[A block of data]
* START *
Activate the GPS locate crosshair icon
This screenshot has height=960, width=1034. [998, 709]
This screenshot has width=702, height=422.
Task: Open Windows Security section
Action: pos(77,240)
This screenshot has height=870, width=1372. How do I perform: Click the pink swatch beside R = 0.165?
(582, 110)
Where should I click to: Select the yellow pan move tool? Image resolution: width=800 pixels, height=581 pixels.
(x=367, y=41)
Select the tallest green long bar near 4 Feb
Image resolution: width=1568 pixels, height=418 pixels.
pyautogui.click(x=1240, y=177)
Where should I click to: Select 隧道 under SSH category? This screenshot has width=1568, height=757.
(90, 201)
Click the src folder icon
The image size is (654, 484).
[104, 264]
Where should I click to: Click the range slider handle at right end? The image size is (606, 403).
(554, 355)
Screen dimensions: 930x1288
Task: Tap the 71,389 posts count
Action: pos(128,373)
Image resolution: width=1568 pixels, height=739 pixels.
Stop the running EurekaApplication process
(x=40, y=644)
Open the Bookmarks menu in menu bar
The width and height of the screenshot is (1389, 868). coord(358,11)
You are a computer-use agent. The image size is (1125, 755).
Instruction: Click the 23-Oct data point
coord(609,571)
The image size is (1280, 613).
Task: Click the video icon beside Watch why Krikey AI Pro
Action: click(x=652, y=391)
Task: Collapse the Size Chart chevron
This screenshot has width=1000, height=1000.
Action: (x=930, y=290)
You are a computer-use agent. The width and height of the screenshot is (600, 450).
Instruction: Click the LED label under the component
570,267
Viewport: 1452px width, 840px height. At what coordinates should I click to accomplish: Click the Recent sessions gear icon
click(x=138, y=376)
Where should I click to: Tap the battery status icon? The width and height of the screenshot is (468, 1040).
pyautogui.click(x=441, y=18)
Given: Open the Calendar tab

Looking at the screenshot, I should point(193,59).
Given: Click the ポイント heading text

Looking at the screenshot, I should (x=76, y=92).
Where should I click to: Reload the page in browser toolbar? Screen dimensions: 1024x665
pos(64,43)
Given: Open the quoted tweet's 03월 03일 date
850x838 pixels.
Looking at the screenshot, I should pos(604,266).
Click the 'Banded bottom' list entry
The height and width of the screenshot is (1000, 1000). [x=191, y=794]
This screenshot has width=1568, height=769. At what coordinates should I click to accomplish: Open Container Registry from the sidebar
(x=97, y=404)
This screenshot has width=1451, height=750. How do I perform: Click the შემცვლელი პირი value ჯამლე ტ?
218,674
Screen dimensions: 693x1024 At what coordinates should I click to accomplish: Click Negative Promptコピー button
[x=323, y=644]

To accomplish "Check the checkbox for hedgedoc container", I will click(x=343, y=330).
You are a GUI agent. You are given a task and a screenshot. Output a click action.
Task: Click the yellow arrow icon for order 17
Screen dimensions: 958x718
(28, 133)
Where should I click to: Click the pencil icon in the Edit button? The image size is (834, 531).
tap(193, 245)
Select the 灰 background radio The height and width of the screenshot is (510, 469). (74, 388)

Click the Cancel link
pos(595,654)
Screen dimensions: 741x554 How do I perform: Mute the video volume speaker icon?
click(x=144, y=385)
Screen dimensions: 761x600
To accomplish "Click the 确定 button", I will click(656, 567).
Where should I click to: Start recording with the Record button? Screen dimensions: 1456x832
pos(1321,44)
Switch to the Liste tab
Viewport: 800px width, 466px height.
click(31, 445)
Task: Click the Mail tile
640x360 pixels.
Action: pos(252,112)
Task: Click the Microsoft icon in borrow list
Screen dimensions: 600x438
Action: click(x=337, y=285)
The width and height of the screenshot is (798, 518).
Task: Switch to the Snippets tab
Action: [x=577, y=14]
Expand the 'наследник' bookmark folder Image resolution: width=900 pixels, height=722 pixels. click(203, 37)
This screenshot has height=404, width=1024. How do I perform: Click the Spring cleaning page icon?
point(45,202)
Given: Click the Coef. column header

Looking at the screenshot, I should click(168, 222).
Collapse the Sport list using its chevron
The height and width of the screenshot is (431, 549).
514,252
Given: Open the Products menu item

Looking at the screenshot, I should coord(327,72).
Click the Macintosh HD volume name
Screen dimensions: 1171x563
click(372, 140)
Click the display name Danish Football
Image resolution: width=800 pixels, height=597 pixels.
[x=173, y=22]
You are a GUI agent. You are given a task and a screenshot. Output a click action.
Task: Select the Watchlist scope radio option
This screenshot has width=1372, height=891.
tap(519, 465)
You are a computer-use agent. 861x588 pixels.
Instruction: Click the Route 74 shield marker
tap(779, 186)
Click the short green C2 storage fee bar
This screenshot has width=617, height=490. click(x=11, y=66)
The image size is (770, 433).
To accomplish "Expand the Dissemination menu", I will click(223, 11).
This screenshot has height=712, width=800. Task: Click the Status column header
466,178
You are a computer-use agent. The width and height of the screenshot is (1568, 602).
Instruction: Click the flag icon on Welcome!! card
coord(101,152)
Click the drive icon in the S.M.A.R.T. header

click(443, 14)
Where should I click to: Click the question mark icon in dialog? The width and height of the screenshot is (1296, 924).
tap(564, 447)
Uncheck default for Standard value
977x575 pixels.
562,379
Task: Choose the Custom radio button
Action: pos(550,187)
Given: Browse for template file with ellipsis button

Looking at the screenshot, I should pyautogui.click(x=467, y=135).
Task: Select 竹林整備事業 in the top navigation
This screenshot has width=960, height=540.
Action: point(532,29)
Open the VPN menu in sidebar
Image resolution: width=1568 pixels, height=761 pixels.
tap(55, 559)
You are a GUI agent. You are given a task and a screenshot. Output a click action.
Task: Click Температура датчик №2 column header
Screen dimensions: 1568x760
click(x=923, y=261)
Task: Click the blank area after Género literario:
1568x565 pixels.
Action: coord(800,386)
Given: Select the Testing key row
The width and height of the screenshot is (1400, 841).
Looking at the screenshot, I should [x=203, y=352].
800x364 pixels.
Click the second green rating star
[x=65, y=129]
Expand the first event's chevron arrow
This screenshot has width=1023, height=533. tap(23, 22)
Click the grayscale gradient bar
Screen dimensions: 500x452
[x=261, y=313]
* END *
**To be done**
Put every line of the material above into a numbered list, skipping the blank lines.

**Result for this task**
1. Activate the GPS locate crosshair icon
2. This screenshot has height=960, width=1034. [998, 709]
3. This screenshot has width=702, height=422.
4. Task: Open Windows Security section
5. Action: pos(77,240)
6. This screenshot has height=870, width=1372. How do I perform: Click the pink swatch beside R = 0.165?
7. (582, 110)
8. Where should I click to: Select the yellow pan move tool? Image resolution: width=800 pixels, height=581 pixels.
9. (x=367, y=41)
10. Select the tallest green long bar near 4 Feb
11. Image resolution: width=1568 pixels, height=418 pixels.
12. pyautogui.click(x=1240, y=177)
13. Where should I click to: Select 隧道 under SSH category? This screenshot has width=1568, height=757.
14. (90, 201)
15. Click the src folder icon
16. The image size is (654, 484).
17. [104, 264]
18. Where should I click to: Click the range slider handle at right end? The image size is (606, 403).
19. (554, 355)
20. Screen dimensions: 930x1288
21. Task: Tap the 71,389 posts count
22. Action: pos(128,373)
23. Image resolution: width=1568 pixels, height=739 pixels.
24. Stop the running EurekaApplication process
25. (x=40, y=644)
26. Open the Bookmarks menu in menu bar
27. The width and height of the screenshot is (1389, 868). coord(358,11)
28. You are a computer-use agent. The image size is (1125, 755).
29. Instruction: Click the 23-Oct data point
30. coord(609,571)
31. The image size is (1280, 613).
32. Task: Click the video icon beside Watch why Krikey AI Pro
33. Action: click(x=652, y=391)
34. Task: Collapse the Size Chart chevron
35. This screenshot has width=1000, height=1000.
36. Action: (x=930, y=290)
37. You are a computer-use agent. The width and height of the screenshot is (600, 450).
38. Instruction: Click the LED label under the component
39. 570,267
40. Viewport: 1452px width, 840px height. At what coordinates should I click to accomplish: Click the Recent sessions gear icon
41. click(x=138, y=376)
42. Where should I click to: Tap the battery status icon? The width and height of the screenshot is (468, 1040).
43. pyautogui.click(x=441, y=18)
44. Given: Open the Calendar tab
45. Looking at the screenshot, I should point(193,59).
46. Given: Click the ポイント heading text
47. Looking at the screenshot, I should (x=76, y=92).
48. Where should I click to: Reload the page in browser toolbar? Screen dimensions: 1024x665
49. pos(64,43)
50. Given: Open the quoted tweet's 03월 03일 date
51. 850x838 pixels.
52. Looking at the screenshot, I should pos(604,266).
53. Click the 'Banded bottom' list entry
54. The height and width of the screenshot is (1000, 1000). [x=191, y=794]
55. This screenshot has width=1568, height=769. At what coordinates should I click to accomplish: Open Container Registry from the sidebar
56. (x=97, y=404)
57. This screenshot has width=1451, height=750. How do I perform: Click the შემცვლელი პირი value ჯამლე ტ?
58. 218,674
59. Screen dimensions: 693x1024 At what coordinates should I click to accomplish: Click Negative Promptコピー button
60. [x=323, y=644]
61. To accomplish "Check the checkbox for hedgedoc container", I will click(x=343, y=330).
62. You are a GUI agent. You are given a task and a screenshot. Output a click action.
63. Task: Click the yellow arrow icon for order 17
64. Screen dimensions: 958x718
65. (28, 133)
66. Where should I click to: Click the pencil icon in the Edit button? The image size is (834, 531).
67. tap(193, 245)
68. Select the 灰 background radio The height and width of the screenshot is (510, 469). (74, 388)
69. Click the Cancel link
70. pos(595,654)
71. Screen dimensions: 741x554 How do I perform: Mute the video volume speaker icon?
72. click(x=144, y=385)
73. Screen dimensions: 761x600
74. To accomplish "Click the 确定 button", I will click(656, 567).
75. Where should I click to: Start recording with the Record button? Screen dimensions: 1456x832
76. pos(1321,44)
77. Switch to the Liste tab
78. Viewport: 800px width, 466px height.
79. click(31, 445)
80. Task: Click the Mail tile
81. 640x360 pixels.
82. Action: pos(252,112)
83. Task: Click the Microsoft icon in borrow list
84. Screen dimensions: 600x438
85. Action: click(x=337, y=285)
86. The width and height of the screenshot is (798, 518).
87. Task: Switch to the Snippets tab
88. Action: [x=577, y=14]
89. Expand the 'наследник' bookmark folder Image resolution: width=900 pixels, height=722 pixels. click(203, 37)
90. This screenshot has height=404, width=1024. How do I perform: Click the Spring cleaning page icon?
91. point(45,202)
92. Given: Click the Coef. column header
93. Looking at the screenshot, I should click(168, 222).
94. Collapse the Sport list using its chevron
95. The height and width of the screenshot is (431, 549).
96. 514,252
97. Given: Open the Products menu item
98. Looking at the screenshot, I should coord(327,72).
99. Click the Macintosh HD volume name
100. Screen dimensions: 1171x563
101. click(372, 140)
102. Click the display name Danish Football
103. Image resolution: width=800 pixels, height=597 pixels.
104. [x=173, y=22]
105. You are a GUI agent. You are given a task and a screenshot. Output a click action.
106. Task: Select the Watchlist scope radio option
107. This screenshot has width=1372, height=891.
108. tap(519, 465)
109. You are a computer-use agent. 861x588 pixels.
110. Instruction: Click the Route 74 shield marker
111. tap(779, 186)
112. Click the short green C2 storage fee bar
113. This screenshot has width=617, height=490. click(x=11, y=66)
114. The image size is (770, 433).
115. To accomplish "Expand the Dissemination menu", I will click(223, 11).
116. This screenshot has height=712, width=800. Task: Click the Status column header
117. 466,178
118. You are a computer-use agent. The width and height of the screenshot is (1568, 602).
119. Instruction: Click the flag icon on Welcome!! card
120. coord(101,152)
121. Click the drive icon in the S.M.A.R.T. header
122. click(443, 14)
123. Where should I click to: Click the question mark icon in dialog? The width and height of the screenshot is (1296, 924).
124. tap(564, 447)
125. Uncheck default for Standard value
126. 977x575 pixels.
127. 562,379
128. Task: Choose the Custom radio button
129. Action: pos(550,187)
130. Given: Browse for template file with ellipsis button
131. Looking at the screenshot, I should pyautogui.click(x=467, y=135).
132. Task: Select 竹林整備事業 in the top navigation
133. This screenshot has width=960, height=540.
134. Action: point(532,29)
135. Open the VPN menu in sidebar
136. Image resolution: width=1568 pixels, height=761 pixels.
137. tap(55, 559)
138. You are a GUI agent. You are given a task and a screenshot. Output a click action.
139. Task: Click Температура датчик №2 column header
140. Screen dimensions: 1568x760
141. click(x=923, y=261)
142. Task: Click the blank area after Género literario:
143. 1568x565 pixels.
144. Action: coord(800,386)
145. Given: Select the Testing key row
146. The width and height of the screenshot is (1400, 841).
147. Looking at the screenshot, I should [x=203, y=352].
148. 800x364 pixels.
149. Click the second green rating star
150. [x=65, y=129]
151. Expand the first event's chevron arrow
152. This screenshot has width=1023, height=533. tap(23, 22)
153. Click the grayscale gradient bar
154. Screen dimensions: 500x452
155. [x=261, y=313]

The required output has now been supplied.